§ **Text block**
============================================================
But Fine Gael is not in any case on very strong ground in claiming credit for today's relatively low interest rates and relatively stable currency. It is now widely accepted that one of the central reasons why Irish interest rates started to come down in the late 1980s and early 1990s was that the Programme for National Recovery and the Programme for Economic and Social Progress ensured moderate wage growth and economic stability.

As Dr Rory O'Donnell, then director of the National Economic and Social Council, put it last year, "The social partnership agreements underpin the credibility of ... exchange rate policy, by enlisting support for it as a long term policy and ensuring that the fixed exchange rate gives the right signal".

Yet Fine Gael was, at the time, trenchantly opposed to such social partnership agreements. As recently as late 1993, when it published the report of its Commission on Renewal, opposition to them was a core party value. Corporatism," it said. "is a key area where the message from the 1980s is instructive. We refer here to the practice of involving trade unions, employers and other interest groups in direct negotiations with government on comprehensive package agreements embracing wages, taxes, government spending and so forth."
============================================================
§ **Information given**
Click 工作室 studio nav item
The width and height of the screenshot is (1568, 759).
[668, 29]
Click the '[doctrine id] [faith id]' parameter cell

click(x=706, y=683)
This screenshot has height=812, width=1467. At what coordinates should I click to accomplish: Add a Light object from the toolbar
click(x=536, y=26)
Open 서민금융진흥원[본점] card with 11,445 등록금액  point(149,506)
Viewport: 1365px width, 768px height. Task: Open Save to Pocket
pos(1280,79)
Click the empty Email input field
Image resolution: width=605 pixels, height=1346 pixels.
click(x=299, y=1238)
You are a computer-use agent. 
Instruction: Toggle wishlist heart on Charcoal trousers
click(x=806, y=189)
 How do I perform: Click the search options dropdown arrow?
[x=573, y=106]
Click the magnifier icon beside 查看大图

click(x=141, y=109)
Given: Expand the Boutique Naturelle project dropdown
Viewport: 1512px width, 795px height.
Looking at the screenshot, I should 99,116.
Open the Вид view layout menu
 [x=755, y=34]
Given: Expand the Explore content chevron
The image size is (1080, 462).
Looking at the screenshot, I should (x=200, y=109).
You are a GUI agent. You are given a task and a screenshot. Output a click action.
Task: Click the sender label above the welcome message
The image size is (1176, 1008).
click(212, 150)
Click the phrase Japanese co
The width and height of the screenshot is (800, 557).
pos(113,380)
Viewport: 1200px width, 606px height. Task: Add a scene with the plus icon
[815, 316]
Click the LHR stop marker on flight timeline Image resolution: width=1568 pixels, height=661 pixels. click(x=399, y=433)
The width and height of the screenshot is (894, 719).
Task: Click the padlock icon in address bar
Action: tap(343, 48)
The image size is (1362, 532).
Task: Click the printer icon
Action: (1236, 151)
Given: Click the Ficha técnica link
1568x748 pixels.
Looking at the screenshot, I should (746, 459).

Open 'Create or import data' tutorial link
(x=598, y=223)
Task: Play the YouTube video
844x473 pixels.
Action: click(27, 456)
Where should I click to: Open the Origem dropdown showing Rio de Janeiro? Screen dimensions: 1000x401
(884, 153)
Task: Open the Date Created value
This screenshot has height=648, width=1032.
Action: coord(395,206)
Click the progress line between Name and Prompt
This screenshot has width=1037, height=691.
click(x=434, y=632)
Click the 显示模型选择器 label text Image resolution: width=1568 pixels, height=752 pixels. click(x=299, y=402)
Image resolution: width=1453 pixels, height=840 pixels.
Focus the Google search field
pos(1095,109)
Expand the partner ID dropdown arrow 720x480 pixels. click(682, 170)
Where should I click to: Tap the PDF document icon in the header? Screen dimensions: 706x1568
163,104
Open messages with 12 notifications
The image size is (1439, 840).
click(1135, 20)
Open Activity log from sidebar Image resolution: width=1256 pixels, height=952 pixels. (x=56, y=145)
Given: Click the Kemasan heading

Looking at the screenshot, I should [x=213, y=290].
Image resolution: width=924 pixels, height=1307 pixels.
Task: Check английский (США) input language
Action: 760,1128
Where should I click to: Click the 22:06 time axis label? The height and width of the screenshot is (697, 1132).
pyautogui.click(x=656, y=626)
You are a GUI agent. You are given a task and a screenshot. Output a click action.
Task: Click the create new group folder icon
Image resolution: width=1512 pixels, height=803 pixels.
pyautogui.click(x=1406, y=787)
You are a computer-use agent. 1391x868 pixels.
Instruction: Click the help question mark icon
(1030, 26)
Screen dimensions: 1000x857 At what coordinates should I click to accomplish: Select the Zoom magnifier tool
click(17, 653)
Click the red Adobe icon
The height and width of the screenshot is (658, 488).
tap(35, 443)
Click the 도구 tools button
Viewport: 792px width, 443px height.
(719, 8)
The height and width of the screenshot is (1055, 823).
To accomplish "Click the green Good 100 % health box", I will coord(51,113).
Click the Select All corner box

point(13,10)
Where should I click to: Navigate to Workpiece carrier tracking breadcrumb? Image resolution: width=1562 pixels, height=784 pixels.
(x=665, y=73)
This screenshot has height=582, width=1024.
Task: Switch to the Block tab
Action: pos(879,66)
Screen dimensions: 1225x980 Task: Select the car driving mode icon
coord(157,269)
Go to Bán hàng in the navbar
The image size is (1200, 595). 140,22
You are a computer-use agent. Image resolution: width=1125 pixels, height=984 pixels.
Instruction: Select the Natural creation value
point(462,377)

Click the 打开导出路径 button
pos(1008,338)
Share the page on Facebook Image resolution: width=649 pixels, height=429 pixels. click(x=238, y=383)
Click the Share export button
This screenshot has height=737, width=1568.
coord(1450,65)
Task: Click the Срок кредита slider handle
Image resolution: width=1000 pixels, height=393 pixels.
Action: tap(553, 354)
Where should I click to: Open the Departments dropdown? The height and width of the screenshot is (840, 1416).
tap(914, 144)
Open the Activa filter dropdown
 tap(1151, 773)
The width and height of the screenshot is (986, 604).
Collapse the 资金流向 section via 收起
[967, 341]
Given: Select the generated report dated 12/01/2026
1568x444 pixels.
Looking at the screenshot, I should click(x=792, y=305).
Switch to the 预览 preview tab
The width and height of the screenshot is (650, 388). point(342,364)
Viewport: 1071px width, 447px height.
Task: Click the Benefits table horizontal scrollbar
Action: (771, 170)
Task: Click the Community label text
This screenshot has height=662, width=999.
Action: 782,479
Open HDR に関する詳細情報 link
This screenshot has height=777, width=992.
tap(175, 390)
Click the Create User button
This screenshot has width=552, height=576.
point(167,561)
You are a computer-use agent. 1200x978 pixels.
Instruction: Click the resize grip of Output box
============================================================
§ **What is being asked**
Continue the passage above on Fine Gael and social partnership agreements, beginning right after its final sentence.

§ **Result of this task**
These were, the party insisted, deals which seem designed to perpetuate the position of unaccountable interest groups, as exemplified by the rapid increase in public sector pay levels. Fine Gael must continue to highlight this damaging encroachment on democracy.

John Bruton is, of course, perfectly entitled to change his mind even on such a fundamental issue, but to claim credit for the achievements - of a policy which he condemned is a bit much.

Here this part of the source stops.